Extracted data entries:

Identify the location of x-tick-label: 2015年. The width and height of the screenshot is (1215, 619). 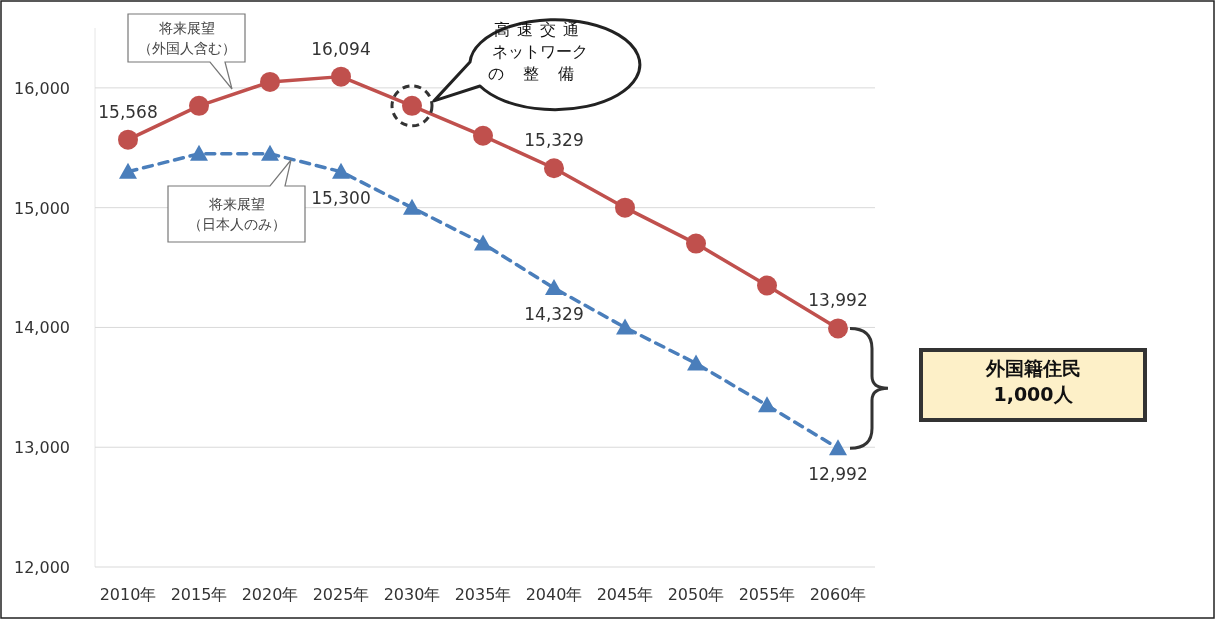
(199, 594).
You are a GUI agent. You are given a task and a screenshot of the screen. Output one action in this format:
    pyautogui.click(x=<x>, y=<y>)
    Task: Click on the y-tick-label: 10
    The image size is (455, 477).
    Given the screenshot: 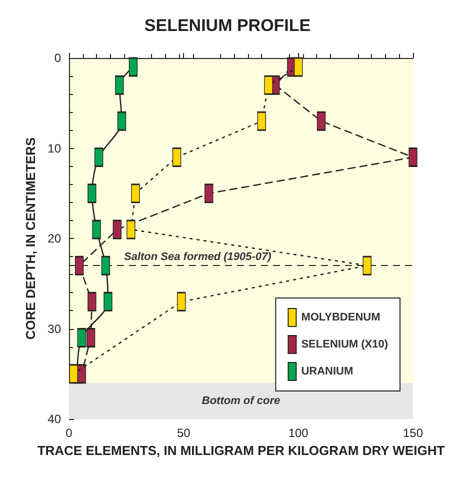 What is the action you would take?
    pyautogui.click(x=55, y=148)
    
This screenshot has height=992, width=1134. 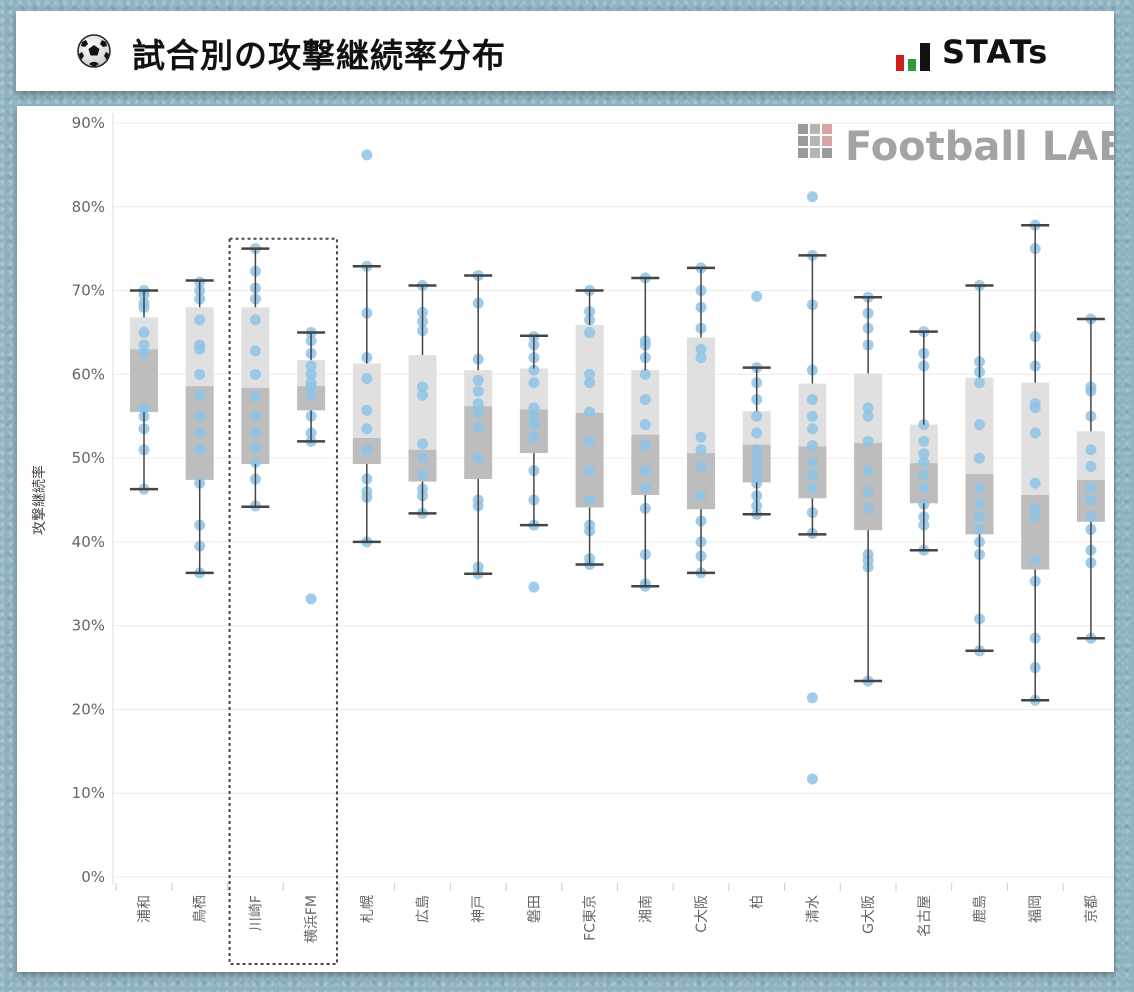 I want to click on chart-header: 試合別の攻撃継続率分布 STATs, so click(x=565, y=51).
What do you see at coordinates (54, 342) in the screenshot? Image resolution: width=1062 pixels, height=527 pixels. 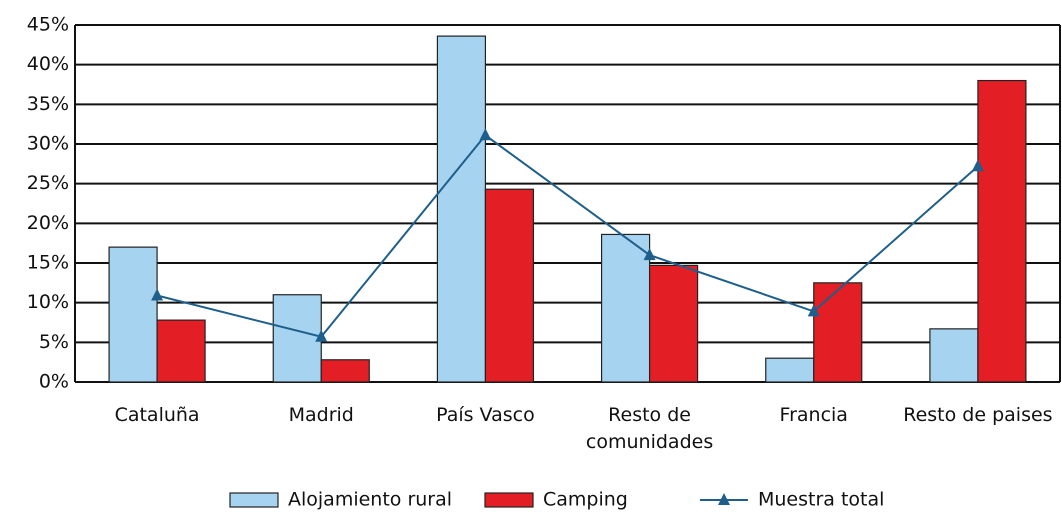 I see `y-tick-label: 5%` at bounding box center [54, 342].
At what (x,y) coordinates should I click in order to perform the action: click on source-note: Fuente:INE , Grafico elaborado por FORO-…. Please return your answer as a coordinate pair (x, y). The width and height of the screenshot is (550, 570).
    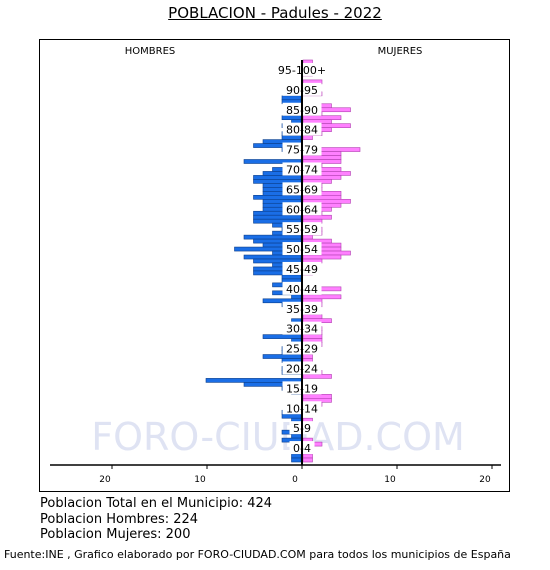
    Looking at the image, I should click on (258, 554).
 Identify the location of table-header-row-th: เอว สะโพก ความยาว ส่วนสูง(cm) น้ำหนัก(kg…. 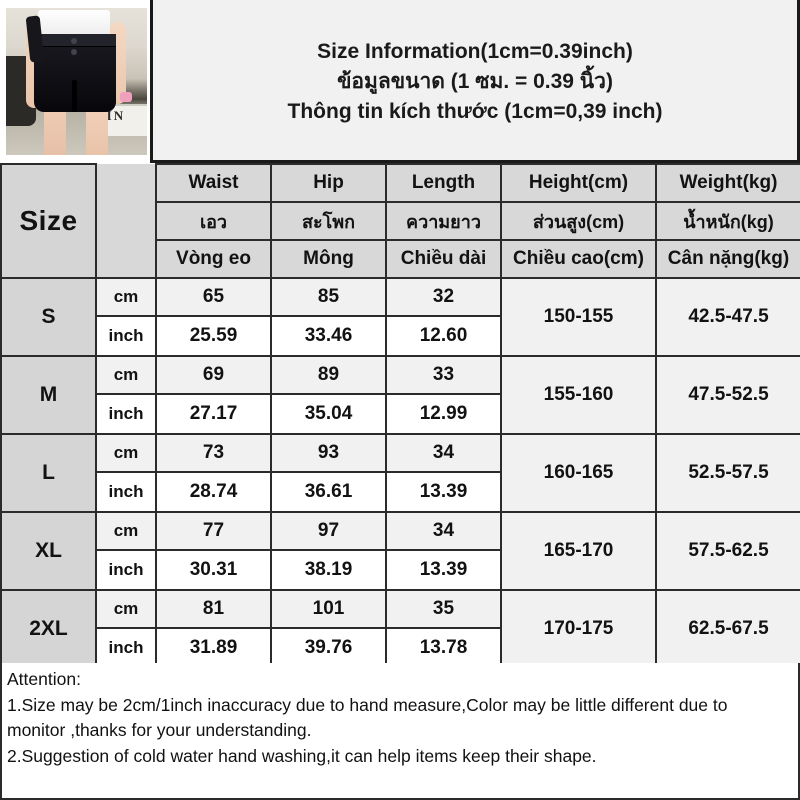
(400, 221).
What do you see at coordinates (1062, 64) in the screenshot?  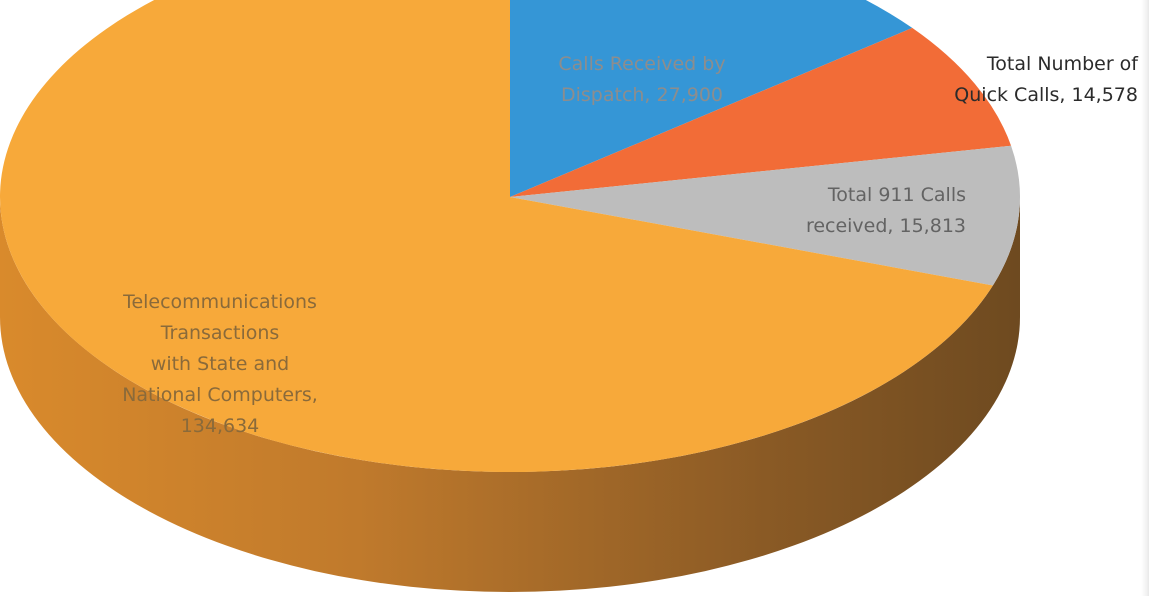 I see `slice-label-line: Total Number of` at bounding box center [1062, 64].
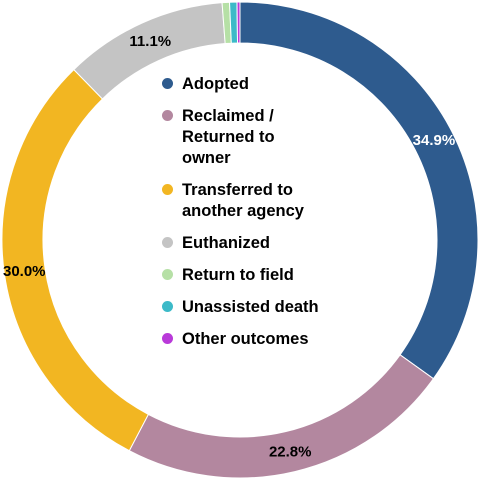 The image size is (480, 480). I want to click on legend-item-euthanized: Euthanized, so click(262, 244).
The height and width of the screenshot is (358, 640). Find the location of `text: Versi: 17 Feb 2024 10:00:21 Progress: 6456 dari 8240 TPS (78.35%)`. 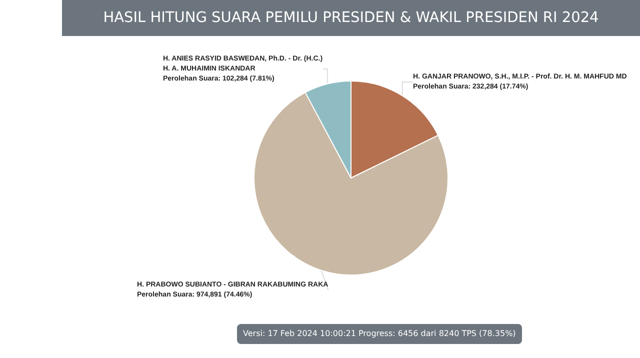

DIRECTIONS: Extract and repeat, character for character, every line from the one containing "At what (x,y)" down to the one containing "Looking at the", both included. Leave the pictures out of your answer.

RESULT OF THE EXERCISE:
At what (x,y) coordinates should I click in order to perform the action: click on source-note: Fuente:INE , Grafico elaborado por FORO-…. Please return your answer as a coordinate pair (x, y). The width and height of the screenshot is (550, 570).
    Looking at the image, I should click on (258, 554).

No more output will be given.